• What is asked
Repeat the lines of the listing word for word, beginning at the line that contains "Expand Leidraad communicatie" and stopping after the line that contains "will tap(195, 716).".

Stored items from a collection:
┌──
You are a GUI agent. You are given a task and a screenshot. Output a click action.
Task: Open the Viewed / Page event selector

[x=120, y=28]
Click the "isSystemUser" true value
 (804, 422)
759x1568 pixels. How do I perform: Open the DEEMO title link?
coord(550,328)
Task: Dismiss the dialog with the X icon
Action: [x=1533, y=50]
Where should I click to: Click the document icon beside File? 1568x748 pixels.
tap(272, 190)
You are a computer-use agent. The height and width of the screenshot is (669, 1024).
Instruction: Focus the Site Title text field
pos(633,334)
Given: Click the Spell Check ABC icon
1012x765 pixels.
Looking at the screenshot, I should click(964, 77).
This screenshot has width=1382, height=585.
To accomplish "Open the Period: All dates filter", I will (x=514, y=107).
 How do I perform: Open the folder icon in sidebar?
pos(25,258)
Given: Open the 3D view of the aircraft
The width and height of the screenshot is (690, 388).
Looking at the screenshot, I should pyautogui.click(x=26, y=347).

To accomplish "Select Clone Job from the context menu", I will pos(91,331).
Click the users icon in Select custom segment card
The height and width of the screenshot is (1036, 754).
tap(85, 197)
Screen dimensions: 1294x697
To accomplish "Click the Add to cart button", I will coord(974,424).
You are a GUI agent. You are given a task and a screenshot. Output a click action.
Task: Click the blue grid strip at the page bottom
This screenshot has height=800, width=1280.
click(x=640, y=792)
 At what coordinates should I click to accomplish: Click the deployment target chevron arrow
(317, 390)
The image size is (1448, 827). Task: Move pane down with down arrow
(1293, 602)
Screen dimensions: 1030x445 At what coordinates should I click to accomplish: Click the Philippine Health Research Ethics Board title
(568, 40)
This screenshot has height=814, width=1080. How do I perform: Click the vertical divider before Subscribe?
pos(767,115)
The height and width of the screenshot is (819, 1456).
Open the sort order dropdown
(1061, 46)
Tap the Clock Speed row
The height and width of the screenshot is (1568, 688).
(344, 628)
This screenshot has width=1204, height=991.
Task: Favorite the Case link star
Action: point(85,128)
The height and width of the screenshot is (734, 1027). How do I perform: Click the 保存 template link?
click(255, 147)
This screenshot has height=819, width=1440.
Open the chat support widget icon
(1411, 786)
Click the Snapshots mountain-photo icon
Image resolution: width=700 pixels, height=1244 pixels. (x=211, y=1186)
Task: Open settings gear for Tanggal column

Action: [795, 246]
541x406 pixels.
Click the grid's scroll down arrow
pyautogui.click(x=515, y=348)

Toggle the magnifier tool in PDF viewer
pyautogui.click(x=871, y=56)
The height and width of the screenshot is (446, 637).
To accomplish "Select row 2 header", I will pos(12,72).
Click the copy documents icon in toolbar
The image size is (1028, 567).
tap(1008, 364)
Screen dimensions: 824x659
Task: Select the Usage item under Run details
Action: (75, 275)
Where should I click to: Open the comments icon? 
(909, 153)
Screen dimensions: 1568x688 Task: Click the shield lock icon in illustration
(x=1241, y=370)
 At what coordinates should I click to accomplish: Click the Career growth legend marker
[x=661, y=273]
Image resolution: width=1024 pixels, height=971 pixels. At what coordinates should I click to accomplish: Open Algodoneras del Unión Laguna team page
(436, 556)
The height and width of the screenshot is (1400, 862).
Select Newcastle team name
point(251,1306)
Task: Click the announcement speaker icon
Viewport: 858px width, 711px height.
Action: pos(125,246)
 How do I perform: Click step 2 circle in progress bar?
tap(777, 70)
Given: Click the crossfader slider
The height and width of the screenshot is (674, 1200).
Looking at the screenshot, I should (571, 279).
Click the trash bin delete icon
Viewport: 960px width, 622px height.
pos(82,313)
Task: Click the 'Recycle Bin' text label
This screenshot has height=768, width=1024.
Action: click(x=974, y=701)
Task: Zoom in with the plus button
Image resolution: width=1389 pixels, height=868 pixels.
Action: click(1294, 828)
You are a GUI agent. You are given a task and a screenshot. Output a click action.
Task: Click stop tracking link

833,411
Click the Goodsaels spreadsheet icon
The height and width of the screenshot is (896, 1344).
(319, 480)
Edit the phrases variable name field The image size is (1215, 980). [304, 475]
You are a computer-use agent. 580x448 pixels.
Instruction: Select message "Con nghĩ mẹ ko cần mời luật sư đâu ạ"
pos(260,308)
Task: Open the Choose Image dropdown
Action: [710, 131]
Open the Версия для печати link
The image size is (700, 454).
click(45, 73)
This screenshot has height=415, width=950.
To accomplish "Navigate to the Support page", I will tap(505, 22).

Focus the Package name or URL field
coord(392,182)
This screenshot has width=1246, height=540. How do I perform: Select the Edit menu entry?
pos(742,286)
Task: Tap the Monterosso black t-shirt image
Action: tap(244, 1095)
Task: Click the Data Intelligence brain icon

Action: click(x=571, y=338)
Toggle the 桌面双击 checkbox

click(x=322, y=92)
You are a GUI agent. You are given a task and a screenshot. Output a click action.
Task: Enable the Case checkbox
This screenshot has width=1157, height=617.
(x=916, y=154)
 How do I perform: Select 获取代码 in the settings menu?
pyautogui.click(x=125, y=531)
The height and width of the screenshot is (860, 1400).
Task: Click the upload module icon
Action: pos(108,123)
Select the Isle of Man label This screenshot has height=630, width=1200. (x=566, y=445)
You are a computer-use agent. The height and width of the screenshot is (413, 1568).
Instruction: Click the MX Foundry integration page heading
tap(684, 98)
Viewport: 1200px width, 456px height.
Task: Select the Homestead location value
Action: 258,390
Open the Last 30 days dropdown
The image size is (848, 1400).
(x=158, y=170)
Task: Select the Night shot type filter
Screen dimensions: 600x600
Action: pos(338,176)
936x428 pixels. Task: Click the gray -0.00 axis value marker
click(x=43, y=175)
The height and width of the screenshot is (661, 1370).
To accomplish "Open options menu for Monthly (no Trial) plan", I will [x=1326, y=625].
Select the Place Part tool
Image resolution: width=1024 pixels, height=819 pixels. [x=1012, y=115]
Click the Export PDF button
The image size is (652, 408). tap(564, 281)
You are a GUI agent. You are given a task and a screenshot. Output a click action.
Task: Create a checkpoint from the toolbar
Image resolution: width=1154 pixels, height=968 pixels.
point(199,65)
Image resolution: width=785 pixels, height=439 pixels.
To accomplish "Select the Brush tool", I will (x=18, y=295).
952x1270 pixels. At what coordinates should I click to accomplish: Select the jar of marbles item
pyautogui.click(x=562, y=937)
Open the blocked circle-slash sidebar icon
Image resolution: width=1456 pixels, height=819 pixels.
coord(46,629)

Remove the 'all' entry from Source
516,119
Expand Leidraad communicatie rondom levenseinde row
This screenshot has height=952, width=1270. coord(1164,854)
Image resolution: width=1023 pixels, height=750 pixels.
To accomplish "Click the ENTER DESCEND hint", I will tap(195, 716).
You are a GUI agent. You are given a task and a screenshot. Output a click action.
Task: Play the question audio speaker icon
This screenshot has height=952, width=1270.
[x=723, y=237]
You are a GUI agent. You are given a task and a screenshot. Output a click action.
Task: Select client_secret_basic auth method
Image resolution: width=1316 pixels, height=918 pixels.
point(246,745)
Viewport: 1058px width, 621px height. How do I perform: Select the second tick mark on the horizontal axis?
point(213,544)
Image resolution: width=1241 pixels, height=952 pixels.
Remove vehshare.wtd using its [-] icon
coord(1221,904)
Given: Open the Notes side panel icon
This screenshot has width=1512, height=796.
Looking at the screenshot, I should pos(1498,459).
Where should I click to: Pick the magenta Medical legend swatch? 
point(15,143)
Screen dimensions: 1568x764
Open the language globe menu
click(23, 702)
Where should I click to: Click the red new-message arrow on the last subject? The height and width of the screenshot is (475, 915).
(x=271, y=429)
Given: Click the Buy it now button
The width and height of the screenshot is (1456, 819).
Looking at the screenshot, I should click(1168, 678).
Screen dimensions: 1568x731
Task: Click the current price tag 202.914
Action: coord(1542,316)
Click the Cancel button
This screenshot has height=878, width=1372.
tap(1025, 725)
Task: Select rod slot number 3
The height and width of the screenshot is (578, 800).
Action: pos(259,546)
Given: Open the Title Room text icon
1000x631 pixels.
└──
• Output of the task
Expand Leidraad communicatie rondom levenseinde row
This screenshot has height=952, width=1270. coord(1164,854)
Image resolution: width=1023 pixels, height=750 pixels.
To accomplish "Click the ENTER DESCEND hint", I will tap(195, 716).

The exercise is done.